In each discipline there is a certain breed and type of horse that tends to do well. Certain lines are also more likely to be talented, e.g. a Donnerhall lines Hanoverian is more likely to be a dressage prospect than a Fjord (which are lovely horses, but not for dressage). If you can narrow down the breed, type and ancestry of the kind of horse you want there are plenty of breeders with youngsters.

Sausageroll12 Thu 01-Aug-19 22:06:27

I found I was missing some lovely horses because my searches were narrowed to under 16hh, don't discount the slightly taller horses as you could be missing a gem. I was looking for weeks and did find a 15hh in the end really locally, just popped up one weekend on fb had to be super fast though!

lastqueenofscotland Thu 01-Aug-19 08:37:14

Racehorses are easy to come by. Ex National Hunt horses are usually a bit more rideable than ex at horses.
There’s a racehorses for sale page on FB which has some very knowledgeable people on there too. I’ve only had ex racers for the last 13 years, brilliant and rewarding horses.

amylwills Wed 31-Jul-19 14:47:52

I'm looking for something I can produce to be my competition horse. Something more green and rough round the edges that I can train to be what I want. I'm looking for 15.2+ due wanting to compete to a certain height. I dont know where to look for a ROR charity horse.

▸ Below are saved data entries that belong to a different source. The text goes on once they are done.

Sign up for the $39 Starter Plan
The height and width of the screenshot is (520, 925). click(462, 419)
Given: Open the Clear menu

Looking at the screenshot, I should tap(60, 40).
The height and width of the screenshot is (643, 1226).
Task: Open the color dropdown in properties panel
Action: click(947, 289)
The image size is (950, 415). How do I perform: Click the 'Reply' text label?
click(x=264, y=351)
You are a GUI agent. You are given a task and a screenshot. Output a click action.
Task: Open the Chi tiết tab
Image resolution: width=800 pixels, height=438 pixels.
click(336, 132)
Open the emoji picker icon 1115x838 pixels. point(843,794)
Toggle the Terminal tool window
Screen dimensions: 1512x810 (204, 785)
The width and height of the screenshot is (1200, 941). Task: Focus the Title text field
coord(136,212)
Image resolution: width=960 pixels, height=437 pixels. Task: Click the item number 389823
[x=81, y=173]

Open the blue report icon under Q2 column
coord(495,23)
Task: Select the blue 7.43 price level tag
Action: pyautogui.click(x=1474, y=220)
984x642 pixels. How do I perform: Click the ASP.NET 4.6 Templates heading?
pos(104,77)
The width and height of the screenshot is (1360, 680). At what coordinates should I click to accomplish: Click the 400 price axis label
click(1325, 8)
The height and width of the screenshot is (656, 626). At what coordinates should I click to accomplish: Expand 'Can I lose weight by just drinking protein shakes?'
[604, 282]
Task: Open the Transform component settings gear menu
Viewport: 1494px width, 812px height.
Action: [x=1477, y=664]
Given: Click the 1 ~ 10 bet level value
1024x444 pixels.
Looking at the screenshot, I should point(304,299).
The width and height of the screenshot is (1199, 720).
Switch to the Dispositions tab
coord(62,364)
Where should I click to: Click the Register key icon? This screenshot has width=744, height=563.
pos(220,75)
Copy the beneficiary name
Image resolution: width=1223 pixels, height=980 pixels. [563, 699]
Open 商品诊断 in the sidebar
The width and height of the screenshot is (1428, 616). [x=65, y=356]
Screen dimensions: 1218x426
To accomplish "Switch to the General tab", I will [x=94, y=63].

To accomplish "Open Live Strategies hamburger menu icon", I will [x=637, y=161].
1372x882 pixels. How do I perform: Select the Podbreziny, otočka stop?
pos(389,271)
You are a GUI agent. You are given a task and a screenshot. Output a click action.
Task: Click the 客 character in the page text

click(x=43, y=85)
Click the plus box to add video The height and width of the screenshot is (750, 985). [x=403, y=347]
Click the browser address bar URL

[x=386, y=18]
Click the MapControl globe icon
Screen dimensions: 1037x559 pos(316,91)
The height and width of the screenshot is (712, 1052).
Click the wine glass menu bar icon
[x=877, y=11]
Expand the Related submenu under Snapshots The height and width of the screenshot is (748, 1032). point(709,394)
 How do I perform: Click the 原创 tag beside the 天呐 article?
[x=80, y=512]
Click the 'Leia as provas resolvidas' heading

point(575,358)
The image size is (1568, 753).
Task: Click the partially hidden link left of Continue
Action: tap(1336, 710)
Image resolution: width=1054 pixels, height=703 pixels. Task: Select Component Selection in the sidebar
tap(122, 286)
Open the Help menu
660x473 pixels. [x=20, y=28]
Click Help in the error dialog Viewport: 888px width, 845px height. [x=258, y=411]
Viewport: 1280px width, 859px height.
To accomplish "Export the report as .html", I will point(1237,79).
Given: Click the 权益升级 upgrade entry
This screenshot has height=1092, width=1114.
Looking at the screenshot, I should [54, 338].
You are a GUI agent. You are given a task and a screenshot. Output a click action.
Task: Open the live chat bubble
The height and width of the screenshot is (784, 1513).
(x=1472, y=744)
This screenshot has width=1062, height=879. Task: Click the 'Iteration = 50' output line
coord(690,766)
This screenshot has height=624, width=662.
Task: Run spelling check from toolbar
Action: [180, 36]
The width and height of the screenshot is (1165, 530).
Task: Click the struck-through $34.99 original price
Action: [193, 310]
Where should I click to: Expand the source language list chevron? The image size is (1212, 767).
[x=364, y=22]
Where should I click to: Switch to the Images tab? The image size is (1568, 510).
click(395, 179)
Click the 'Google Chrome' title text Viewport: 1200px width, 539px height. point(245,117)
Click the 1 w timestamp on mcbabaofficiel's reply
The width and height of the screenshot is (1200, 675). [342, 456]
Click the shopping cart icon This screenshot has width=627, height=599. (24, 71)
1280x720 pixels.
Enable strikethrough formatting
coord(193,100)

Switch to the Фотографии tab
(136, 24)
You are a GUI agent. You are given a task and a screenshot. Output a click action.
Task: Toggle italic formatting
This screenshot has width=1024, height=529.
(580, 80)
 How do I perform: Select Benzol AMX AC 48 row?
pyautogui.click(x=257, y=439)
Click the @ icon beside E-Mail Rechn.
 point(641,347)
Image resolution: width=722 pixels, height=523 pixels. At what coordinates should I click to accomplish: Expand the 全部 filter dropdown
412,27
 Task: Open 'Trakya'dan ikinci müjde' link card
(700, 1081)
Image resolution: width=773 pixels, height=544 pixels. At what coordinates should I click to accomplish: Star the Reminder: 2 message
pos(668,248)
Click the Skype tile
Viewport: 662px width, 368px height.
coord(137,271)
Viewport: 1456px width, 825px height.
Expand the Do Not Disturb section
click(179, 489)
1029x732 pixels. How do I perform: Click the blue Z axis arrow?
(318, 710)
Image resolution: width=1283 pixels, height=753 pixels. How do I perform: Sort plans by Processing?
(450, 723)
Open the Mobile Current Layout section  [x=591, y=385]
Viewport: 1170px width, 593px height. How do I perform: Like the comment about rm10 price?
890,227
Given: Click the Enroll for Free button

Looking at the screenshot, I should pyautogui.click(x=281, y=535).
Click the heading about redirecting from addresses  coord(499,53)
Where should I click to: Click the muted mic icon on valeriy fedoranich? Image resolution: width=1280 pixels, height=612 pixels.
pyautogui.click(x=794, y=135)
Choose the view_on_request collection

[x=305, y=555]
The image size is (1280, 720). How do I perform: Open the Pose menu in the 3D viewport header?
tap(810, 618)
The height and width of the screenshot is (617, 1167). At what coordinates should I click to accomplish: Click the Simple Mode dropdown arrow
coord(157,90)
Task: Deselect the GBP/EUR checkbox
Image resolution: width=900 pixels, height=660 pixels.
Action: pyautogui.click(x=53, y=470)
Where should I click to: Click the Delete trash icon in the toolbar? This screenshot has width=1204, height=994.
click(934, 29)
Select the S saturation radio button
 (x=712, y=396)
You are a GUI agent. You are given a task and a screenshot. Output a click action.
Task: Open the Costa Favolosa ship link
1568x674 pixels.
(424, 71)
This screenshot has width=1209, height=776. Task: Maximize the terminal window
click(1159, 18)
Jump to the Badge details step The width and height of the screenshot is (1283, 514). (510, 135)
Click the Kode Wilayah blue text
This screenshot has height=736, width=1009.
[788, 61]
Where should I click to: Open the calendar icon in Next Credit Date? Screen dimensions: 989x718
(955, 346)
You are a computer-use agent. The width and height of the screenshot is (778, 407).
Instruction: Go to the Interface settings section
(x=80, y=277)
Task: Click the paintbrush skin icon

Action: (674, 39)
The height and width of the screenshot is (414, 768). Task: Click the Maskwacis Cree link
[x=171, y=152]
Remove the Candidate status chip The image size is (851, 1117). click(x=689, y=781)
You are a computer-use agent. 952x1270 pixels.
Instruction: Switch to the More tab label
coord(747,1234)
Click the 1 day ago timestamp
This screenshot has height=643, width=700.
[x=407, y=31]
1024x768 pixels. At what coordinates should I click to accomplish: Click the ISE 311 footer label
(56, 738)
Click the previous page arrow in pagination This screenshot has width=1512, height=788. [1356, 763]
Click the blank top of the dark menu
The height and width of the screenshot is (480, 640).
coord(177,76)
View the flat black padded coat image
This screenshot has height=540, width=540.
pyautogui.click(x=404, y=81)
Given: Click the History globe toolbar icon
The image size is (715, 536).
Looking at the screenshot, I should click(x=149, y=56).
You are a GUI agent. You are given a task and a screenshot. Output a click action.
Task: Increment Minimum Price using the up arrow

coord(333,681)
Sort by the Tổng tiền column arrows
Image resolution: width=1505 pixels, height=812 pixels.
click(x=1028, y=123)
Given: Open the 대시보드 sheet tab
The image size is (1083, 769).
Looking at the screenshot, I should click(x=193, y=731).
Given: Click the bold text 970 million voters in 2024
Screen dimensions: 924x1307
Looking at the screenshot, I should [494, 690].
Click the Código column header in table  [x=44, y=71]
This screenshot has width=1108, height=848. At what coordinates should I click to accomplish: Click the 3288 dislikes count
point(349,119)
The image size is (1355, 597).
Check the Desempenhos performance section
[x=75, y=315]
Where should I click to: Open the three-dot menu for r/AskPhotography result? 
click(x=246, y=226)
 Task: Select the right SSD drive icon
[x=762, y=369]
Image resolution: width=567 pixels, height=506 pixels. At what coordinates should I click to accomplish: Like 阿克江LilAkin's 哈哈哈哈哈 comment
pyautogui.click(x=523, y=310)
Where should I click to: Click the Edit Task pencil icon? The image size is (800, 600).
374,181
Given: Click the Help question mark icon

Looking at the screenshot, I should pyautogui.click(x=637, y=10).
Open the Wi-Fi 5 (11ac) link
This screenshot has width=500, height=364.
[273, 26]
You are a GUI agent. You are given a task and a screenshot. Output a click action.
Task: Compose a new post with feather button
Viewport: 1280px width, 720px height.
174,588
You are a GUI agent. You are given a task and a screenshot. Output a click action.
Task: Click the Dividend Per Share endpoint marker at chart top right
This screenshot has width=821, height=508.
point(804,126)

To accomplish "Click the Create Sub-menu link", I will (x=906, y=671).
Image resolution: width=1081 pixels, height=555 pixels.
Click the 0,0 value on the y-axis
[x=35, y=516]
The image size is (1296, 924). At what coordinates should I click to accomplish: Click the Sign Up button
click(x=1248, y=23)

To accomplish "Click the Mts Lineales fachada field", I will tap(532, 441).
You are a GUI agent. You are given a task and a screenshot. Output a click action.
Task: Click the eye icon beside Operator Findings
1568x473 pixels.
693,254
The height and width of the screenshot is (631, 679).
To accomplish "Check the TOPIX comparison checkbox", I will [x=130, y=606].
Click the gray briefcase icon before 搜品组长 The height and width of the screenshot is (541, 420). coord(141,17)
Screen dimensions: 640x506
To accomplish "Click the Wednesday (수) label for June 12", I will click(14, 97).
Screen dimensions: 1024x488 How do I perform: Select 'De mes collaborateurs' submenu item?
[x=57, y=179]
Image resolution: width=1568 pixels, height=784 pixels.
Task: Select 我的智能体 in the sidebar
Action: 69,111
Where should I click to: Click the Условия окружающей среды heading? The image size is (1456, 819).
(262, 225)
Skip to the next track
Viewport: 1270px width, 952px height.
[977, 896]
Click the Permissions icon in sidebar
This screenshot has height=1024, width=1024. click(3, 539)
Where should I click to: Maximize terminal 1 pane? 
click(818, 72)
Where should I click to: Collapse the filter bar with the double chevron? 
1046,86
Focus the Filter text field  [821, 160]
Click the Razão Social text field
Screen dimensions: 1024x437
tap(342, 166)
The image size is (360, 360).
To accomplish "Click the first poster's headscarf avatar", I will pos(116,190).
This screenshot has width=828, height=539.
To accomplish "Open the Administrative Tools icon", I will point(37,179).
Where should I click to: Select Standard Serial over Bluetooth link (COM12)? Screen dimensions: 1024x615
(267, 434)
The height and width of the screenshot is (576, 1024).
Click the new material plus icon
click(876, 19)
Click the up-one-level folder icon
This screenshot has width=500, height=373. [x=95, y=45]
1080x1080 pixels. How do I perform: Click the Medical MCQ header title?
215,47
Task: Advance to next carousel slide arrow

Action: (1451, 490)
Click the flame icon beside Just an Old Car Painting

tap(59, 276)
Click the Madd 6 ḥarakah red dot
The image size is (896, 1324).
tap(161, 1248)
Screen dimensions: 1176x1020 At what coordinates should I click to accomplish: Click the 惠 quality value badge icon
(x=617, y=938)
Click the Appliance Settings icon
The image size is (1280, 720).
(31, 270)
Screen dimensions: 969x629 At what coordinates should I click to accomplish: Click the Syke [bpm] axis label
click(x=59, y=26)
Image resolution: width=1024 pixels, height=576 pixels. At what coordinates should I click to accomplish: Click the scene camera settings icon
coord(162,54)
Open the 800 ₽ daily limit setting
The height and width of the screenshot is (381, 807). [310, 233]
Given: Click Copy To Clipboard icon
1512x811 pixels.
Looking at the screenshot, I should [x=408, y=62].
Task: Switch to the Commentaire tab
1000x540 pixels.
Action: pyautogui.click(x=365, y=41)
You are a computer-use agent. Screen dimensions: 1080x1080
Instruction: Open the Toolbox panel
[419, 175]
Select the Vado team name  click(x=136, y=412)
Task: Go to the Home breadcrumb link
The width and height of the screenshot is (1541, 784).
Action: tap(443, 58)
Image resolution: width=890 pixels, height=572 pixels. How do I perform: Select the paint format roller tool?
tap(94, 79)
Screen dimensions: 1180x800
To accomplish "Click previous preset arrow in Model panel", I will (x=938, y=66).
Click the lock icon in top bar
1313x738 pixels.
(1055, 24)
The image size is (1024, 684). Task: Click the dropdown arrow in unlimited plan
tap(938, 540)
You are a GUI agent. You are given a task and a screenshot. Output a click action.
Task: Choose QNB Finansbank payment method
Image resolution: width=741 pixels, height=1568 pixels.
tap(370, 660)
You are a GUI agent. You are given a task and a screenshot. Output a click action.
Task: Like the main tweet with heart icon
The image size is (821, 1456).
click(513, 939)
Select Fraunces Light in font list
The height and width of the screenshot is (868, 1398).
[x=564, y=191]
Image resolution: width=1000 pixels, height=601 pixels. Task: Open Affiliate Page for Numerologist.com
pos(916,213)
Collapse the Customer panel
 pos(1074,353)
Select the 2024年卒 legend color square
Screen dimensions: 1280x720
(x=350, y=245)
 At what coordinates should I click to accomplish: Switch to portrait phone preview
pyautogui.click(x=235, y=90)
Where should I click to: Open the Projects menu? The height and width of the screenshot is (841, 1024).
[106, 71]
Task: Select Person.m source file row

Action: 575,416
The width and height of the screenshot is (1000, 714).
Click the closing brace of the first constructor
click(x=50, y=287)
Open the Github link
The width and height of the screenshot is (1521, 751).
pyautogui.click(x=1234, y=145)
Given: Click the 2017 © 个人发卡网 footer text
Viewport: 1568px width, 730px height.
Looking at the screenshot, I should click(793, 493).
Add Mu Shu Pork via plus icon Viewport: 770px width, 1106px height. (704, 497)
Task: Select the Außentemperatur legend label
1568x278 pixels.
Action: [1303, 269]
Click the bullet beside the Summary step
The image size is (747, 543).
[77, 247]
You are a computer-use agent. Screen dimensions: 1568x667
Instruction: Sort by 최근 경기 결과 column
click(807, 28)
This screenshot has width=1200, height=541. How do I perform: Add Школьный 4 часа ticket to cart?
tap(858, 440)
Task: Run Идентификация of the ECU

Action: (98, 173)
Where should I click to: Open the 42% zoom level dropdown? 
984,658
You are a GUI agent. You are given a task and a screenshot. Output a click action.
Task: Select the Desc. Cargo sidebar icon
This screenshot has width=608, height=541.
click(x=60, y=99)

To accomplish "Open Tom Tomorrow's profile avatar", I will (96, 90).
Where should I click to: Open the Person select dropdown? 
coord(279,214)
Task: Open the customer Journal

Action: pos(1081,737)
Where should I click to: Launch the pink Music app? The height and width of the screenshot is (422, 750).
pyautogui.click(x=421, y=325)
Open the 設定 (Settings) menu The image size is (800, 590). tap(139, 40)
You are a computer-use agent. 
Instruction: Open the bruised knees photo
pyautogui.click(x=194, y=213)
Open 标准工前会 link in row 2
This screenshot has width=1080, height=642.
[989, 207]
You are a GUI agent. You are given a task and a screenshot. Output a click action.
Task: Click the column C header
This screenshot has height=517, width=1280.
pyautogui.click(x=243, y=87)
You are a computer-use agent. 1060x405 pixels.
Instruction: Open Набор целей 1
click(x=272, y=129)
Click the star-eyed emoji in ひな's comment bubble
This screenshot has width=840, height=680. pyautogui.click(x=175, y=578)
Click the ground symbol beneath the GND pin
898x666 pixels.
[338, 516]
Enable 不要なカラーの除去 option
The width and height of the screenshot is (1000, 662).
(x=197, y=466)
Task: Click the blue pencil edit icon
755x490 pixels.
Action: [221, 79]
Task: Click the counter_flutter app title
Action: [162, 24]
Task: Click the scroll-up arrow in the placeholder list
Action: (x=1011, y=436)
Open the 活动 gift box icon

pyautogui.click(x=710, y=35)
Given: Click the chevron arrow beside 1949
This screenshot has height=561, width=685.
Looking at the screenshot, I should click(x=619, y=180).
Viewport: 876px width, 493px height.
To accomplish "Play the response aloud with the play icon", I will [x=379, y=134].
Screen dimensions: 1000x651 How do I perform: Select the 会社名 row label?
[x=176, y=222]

maxelly Wed 31-Jul-19 13:20:28

As moanranger says, what is the aim of the project, a riding horse for yourself or to bring on and sell? And why the 15.2+ requirement? If it's for yourself, what do you ultimately want to do with the horse, compete (what discipline) or just general leisure activities? If it's for yourself an ex racer might fit the bill, you'll find them competing at all levels and they can also make great hacks and RC horses if you choose wisely. Obviously they usually have next to no commercial value and aren't always the easiest to keep and train but very rewarding for an experienced person. Try contacting some of the ROR charities if interested?

Moanranger Wed 31-Jul-19 08:26:43

Just keep looking. What is your idea of a project horse? I have bought a couple through Irish sport equine. (Gerty Tynan) She runs an interesting business, adverts in H &H & Horsemart. A typical Gerty horse will be green, safe, a bit rough around the edges. You buy from videos, etc, & she ships to UK. Not too expensive but not dirt cheap. Open to vetting & I would never buy a horse without vetting. Good luck!

amylwills Tue 30-Jul-19 22:59:01

I have been looking for a while for a second horse. I currently have a 13.2 cob gelding that I rescued, however I'm looking for a 15.2+ project and just cant seem to find anything. What can I do?